Their role gives them access to the company’s financial health and it is their responsibility as leaders to make team members comprehend technical data and help people recognize their purpose and contribution towards the success of the organization. By upholding accountability, you would know that your CFO’s vision is integrated with the business goals of the company.
As part of the executive team, your CFO should also be able to provide initiatives in executing financial tips and recommendations. Together with the CEO and CMO they look at the bigger picture and solve inconsistencies and issues before they become large-scale problems. When your CFO answers these queries with confidence, you can gauge their ability and experience in managing people, time, and processes.
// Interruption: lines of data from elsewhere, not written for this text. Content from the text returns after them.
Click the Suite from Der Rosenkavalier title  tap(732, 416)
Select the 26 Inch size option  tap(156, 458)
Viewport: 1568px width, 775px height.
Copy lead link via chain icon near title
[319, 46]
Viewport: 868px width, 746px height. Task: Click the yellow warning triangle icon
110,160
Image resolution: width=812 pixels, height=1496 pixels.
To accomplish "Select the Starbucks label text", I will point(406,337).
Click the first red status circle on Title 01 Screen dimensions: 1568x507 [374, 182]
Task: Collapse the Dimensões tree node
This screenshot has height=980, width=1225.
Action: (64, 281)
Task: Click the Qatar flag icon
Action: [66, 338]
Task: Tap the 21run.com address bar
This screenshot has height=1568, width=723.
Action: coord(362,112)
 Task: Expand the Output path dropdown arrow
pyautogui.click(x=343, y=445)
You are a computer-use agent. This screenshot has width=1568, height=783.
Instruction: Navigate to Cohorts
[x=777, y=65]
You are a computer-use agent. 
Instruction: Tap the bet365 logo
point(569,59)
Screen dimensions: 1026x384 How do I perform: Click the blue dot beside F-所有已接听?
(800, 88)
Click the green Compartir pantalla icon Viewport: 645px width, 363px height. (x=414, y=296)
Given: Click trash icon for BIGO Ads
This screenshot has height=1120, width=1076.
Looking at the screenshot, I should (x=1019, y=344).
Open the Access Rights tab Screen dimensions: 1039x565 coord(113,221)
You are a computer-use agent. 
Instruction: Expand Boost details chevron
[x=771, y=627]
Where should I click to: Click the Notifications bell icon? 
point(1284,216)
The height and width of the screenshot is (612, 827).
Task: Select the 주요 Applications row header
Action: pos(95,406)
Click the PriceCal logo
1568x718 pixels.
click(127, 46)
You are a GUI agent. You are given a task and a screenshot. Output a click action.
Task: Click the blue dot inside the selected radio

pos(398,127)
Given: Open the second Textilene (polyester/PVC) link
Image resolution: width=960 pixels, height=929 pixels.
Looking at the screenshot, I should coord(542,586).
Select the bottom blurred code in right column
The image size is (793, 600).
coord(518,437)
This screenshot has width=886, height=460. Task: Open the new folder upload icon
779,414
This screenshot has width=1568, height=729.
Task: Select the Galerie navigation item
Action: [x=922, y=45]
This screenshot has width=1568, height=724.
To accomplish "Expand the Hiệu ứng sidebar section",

Enhancing personal growth and cultural fit through transparent relationships
Personally, what do you think are the company’s biggest strengths and weaknesses?
Do you have any thoughts on our current communication process?
What is your personal attribute or principle that helped you become successful in this role?
How do you carry out work-life balance in an organization?
Do you find your personal goals aligned with the company’s goals? Why or why not?
When asking your CFO, you also want to know them as a person. After all, you are trying to build a stronger relationship with the person in charge of the overall fiscal health of your company. These might be seen as private and personal questions, but taking the time to answer them will create an open line of communication and build a comfortable atmosphere when working around them.
Your CFO might say that they see themselves as strategic business partners with the CEO. Their outlook could also be in the same direction as what the company promotes. Both of these answers would help encourage positive working relations with other executives and stakeholders, willingness to actively engage in financial opportunities, and handle challenges, as you optimize your business’ growth.
Partner with a CFO that fits your business needs
In summary, asking the right questions to your CFO helps you understand your company’s financial situation, the direction you are heading, and the right key indicators to look at to strategically achieve your goals. They not only provide accounting and financial solutions but also short and long-term strategies for your financial growth.
Whether you are a thriving small business or a large enterprise, it is vital that your finances are taken care of by a professional.
A good CFO is aware of the client’s needs but a great CFO assesses the viability of the company and works on that to create projections for the future.